• SHORT TASK:
Can you reproduce every line of the records below, requests included, shifting each coordinate in the answers up by 127? Leave the pictures out of your version.
::::
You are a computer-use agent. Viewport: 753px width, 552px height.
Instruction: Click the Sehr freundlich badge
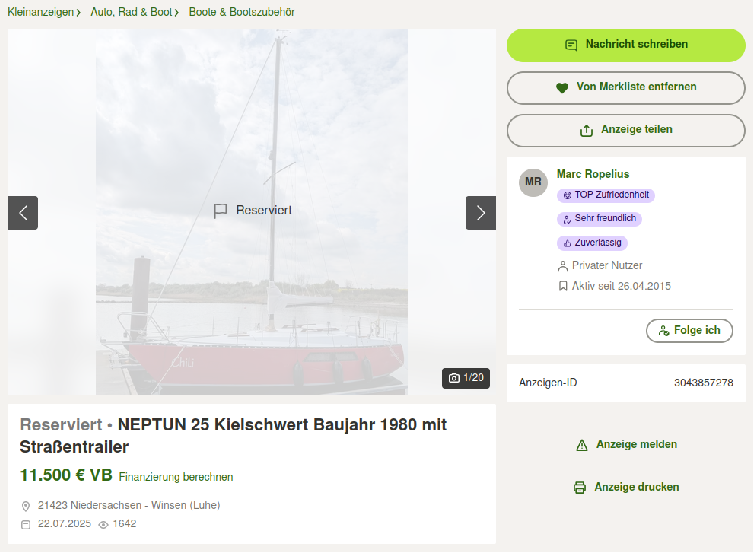coord(599,219)
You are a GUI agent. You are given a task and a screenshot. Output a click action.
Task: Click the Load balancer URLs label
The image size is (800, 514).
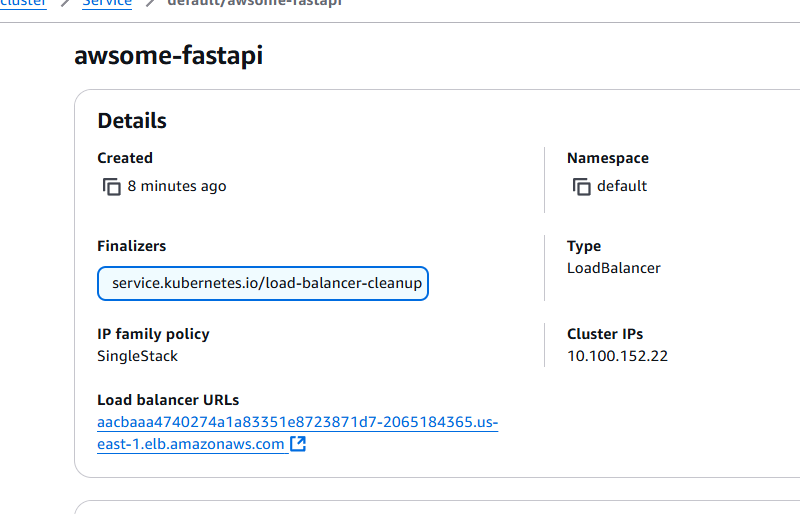168,400
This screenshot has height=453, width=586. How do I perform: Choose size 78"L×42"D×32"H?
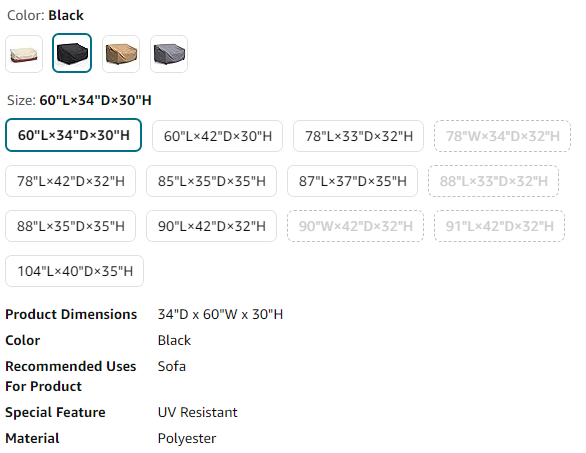point(70,181)
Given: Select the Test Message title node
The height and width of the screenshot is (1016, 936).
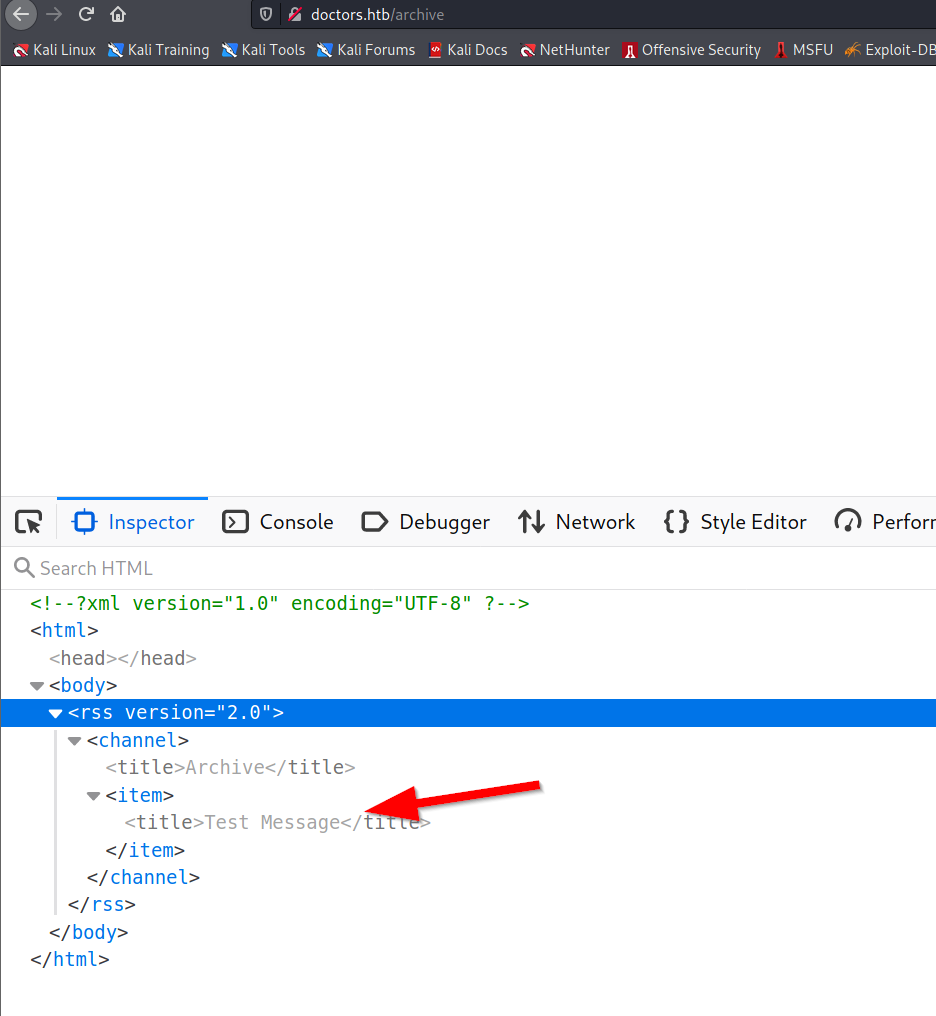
::::
• SOLUTION FOR THIS EXERCISE:
You are a computer-use agent. Viewport: 753px width, 552px height.
Instruction: Click the Sehr freundlich badge
coord(726,346)
You are a GUI agent. You are given a task and a screenshot. Output a click action.
Task: Click the Load balancer URLs label
The image size is (800, 514).
295,527
This screenshot has height=453, width=586. How do I perform: Choose size 78"L×42"D×32"H?
point(197,308)
Given: Select the Test Message title node
The height and width of the screenshot is (1016, 936).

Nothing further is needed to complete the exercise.